Spurred by fast-growing markets for infotainment and collision avoidance, semiconductor suppliers are bulking up with a wave of mergers.
Infineon Technologies AG of Germany -- the world's No. 2 producer of automotive semiconductors -- said in August that it would purchase International Rectifier Corp. of El Segundo, Calif.
Two other semiconductor suppliers -- Qualcomm Inc. of San Diego and ON Semiconductor Corp. of Phoenix -- also recently announced acquisitions.
Infineon's deal brings it within striking distance of Japan's Renesas Electronics Corp., which enjoys bragging rights as the world's top supplier of automotive semiconductors. Infineon used to hold that title.
Last year, Infineon and International Rectifier generated combined semiconductor sales to automotive customers of $2.63 billion, while Renesas reported such revenues of $2.92 billion.
The acquisition gives Infineon "a stronger market entry in the U.S.," said Ahad Buksh, an industry analyst in Munich for IHS Automotive.
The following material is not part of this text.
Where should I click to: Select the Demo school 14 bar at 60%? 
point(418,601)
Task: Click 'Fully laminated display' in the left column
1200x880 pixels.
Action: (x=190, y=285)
Infineon's acquisition of International Rectifier, Buksh says, will make it the top global producer of discrete integrated circuits -- boosting component sales for electric vehicles and hybrids, for which such circuits are a key technology.
The acquisition will give Infineon a more diverse product portfolio and also "will make it a bigger threat to Renesas," Buksh wrote in an Oct. 22 research report.
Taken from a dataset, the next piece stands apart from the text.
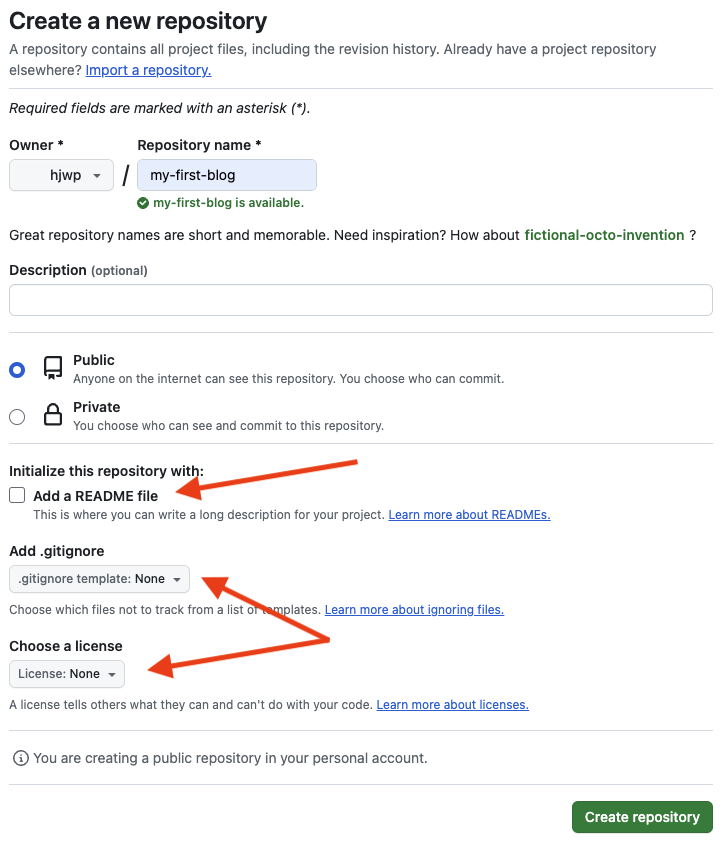This screenshot has width=722, height=841.
Task: Select the Public radio button
Action: click(x=17, y=370)
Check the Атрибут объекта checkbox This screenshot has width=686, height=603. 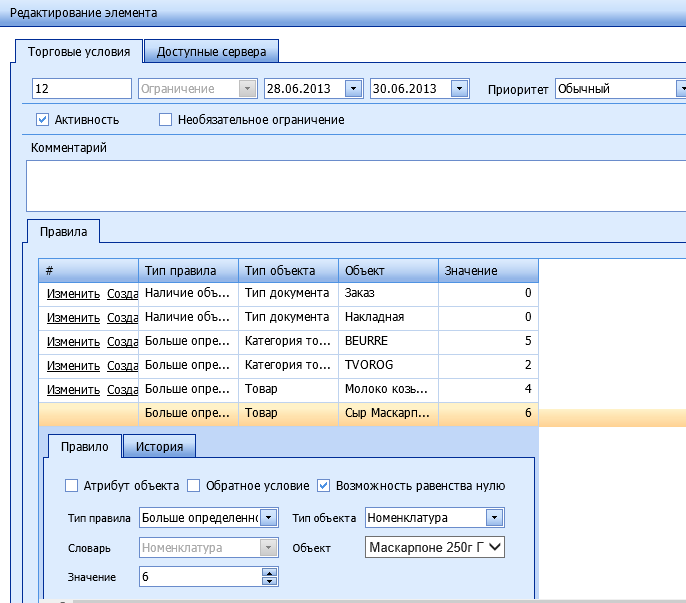[x=71, y=486]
The mergers come at a time when automakers' demand for semiconductors is climbing. IHS Automotive forecasts global sales of semiconductors will total $36 billion in 2018, up from $26 billion last year.
In fact, the luxury segment has developed an insatiable appetite for semiconductors. While the average vehicle might have 15 microcontrollers, Buksh says, a luxury flagship might boast 100 or more.
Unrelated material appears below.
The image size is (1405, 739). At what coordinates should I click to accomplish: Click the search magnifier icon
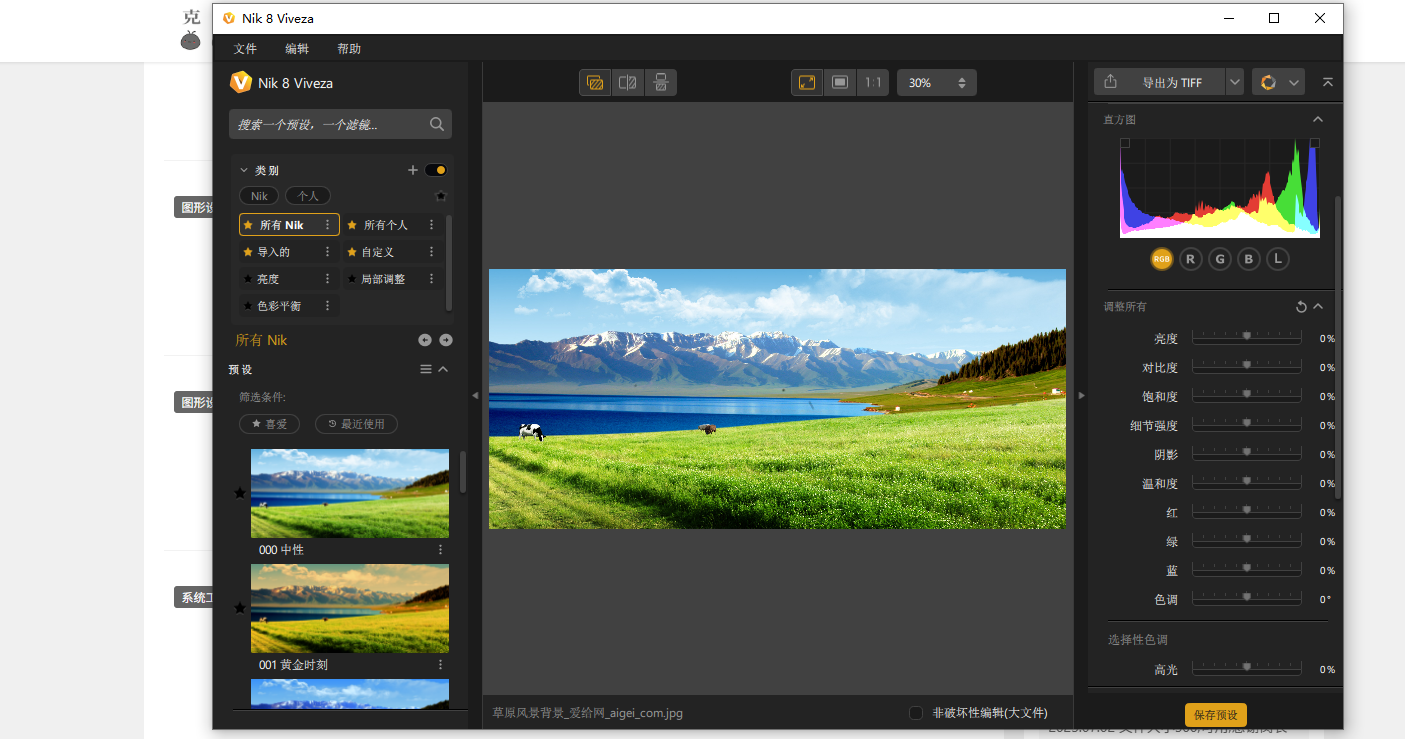point(437,124)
But Buksh and other analysts are bullish on semiconductors because automakers are designing infotainment and collision-avoidance gadgetry for mass-market vehicles.
Likewise, automakers are rolling out new EVs and plug-in hybrids. Those vehicles need particularly sophisticated electronics.
Buksh predicts semiconductor sales for EVs and hybrids will rise 20 percent annually through 2018. Annual sales of semiconductors for infotainment are expected to rise 18 percent and those for collision avoidance, 16 percent.